Gareth Rhodes, a member of Cuomo's COVID-19 Response Task Force, pointed to these areas in the state as particular cause for concern. Neighborhoods in Brooklyn, as well as the lower Hudson Valley, have seen an increase in new cases and positivity rates, and are the driving force behind new hospital admissions, Rhodes tweeted Saturday.

Is there cause for concern? As long as COVID is here, yes. Select ZIPs in the lower Hudson Valley & Brooklyn have seen increase in new cases & positivity, & are where new hospital admissions are coming from. Key is ensuring these clusters don't spread into neighboring/other ZIPs

— Gareth Rhodes (@GarethRhodes) September 26, 2020

The key is ensuring that these clusters do not spread to neighboring areas, he wrote, echoing the city's health department. Rhodes added, however, that the large number of tests conducted Friday skews the data slightly. In June, the last time the state had recorded 1,000 new cases, New York was averaging around 60,000 tests per day, he wrote.

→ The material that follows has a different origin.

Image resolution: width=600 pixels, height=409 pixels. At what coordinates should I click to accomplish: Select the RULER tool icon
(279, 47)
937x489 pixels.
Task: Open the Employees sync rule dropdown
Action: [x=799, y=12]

The state's overall positivity rate remains flat. It has been under 2 percent since June 3, at 1.1 percent or below since July 22 and at 1 percent or below since August 4, Rhodes tweeted. These are significant benchmarks for a state that was once reporting more than 10,000 positive cases per day and percent positivity rates of around 40 percent.

New York has also seen better numbers among people in the 18- to 22-year-old age group, making up 16 percent of all positive cases in the state Friday, Rhodes said. Elsewhere in the country, states have grappled with their college-aged populations, as many students have not adhered to social distancing guidelines set forth by their universities, resulting in campus shutdowns.

NYC Skyline Sept 25
A view of One World Trade Center and lower Manhattan during sunset is seen from Williamsburg, Brooklyn as the city continues Phase 4 of re-opening following restrictions imposed to slow the spread of coronavirus on September 25, 2020 in New York City. That same day, the state of New York reported more than 1,000 new coronavirus cases—numbers not seen in the former worldwide epicenter in 113 days. Alexi Rosenfeld/Getty

Cuomo on Saturday emphasized several precautions that were needed to continue slowing the virus's spread.

"As we move into the fall and flu season, wearing masks, socially distancing and washing hands make a critical difference, as does the deliberate enforcement of (regulations)," he said in a statement.

When contacted for comment, a spokesman for the New York State Department for Health directed Newsweek to Cuomo's update and Rhodes' tweets.